What should have happened instead?:

  • table of contents says F&GT
  • DiscussionTools edit summary says /* F&GT */
  • HTML element ID is F&GT

Software version (skip for WMF-hosted wikis like Wikipedia):

Other information (browser name/version, screenshots, etc.):

  • &gt; is the HTML symbol for > (greater than), but I would not expect it to render without the semicolon. Here there is no semicolon and it still renders.

Event Timeline

DiscussionTools edit summary is based on the HTML element ID, so fixing that should also fix DiscussionTools. (Relevant code is around these functions: https://codesearch.wmcloud.org/deployed/?repos=mediawiki/extensions/DiscussionTools&q=getLinkableTitle)

The bug is partially present in MW 1.39 already: https://patchdemo.wmflabs.org/wikis/1e1cc989d1/wiki/Talk:T355386?useskin=vector-2022 (only TOC text is affected and only in new Vector – later MediaWiki versions increasingly reused the new Vector TOC code for other things, so the issue appears in more places)
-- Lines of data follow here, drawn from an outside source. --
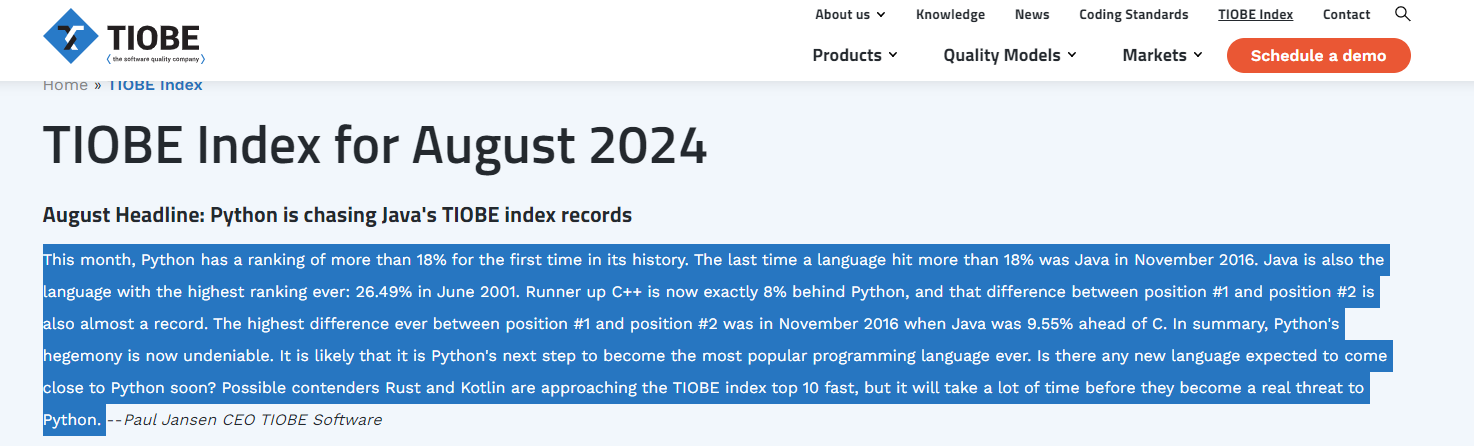Open the search magnifier icon
Image resolution: width=1474 pixels, height=446 pixels.
1402,14
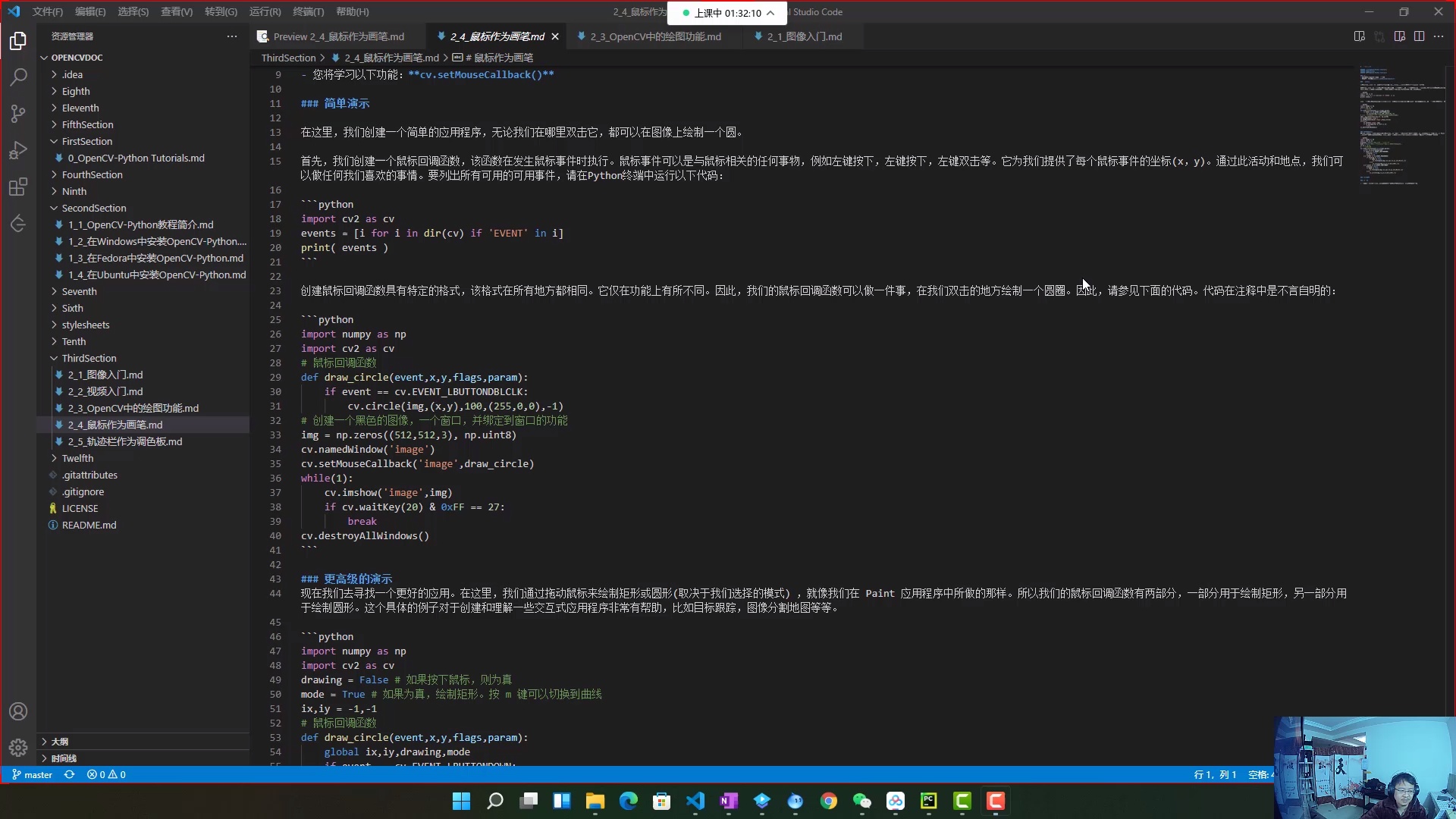Open the 查看(V) menu
Screen dimensions: 1456x819
[x=176, y=11]
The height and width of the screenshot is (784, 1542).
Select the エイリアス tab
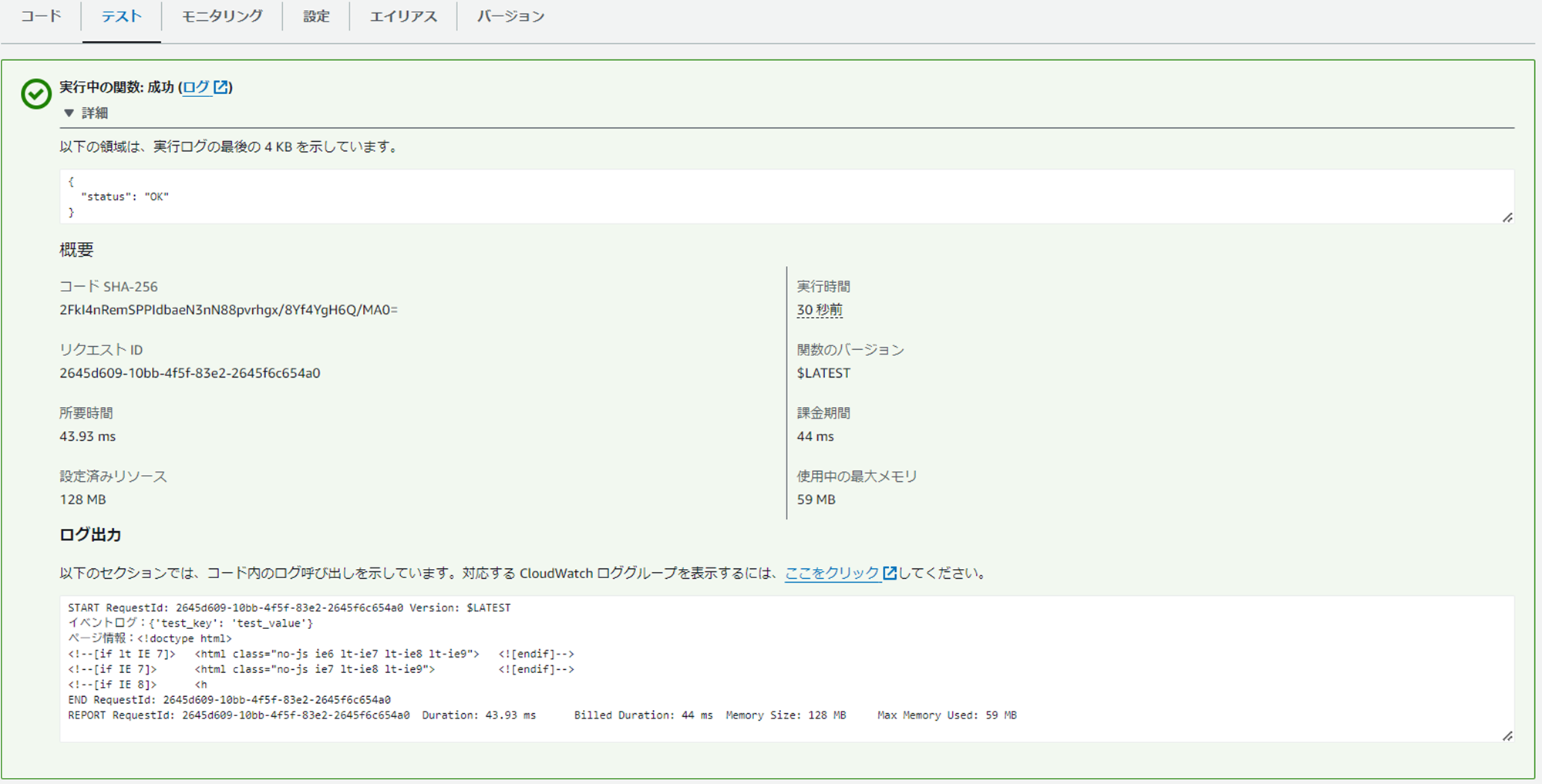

The bug is not present when using the new Parsoid parser: https://test.wikipedia.org/w/index.php?title=Talk:T355386&useparsoid=1


  • &gt; is the HTML symbol for > (greater than), but I would not expect it to render without the semicolon. Here there is no semicolon and it still renders.

In HTML, &gt without the semicolon is also a valid entity for >, but in wikitext it's not – there's a note about that here: https://gerrit.wikimedia.org/g/mediawiki/core/+/1d40c4039f7cb720f889fc0687c6622fff40ece7/includes/parser/Sanitizer.php#50

I did a bit of debugging, and it looks like the problem is in Parser::finalizeHeadings(), where the TOC is computed, which assumes that $text contains valid HTML – but in fact, it contains almost HTML, but with wikitext rules for entities. So when it tries to parse the snippet of the heading as HTML (to remove markup that can't be shown in the TOC, e.g. images), it corrupts the entities.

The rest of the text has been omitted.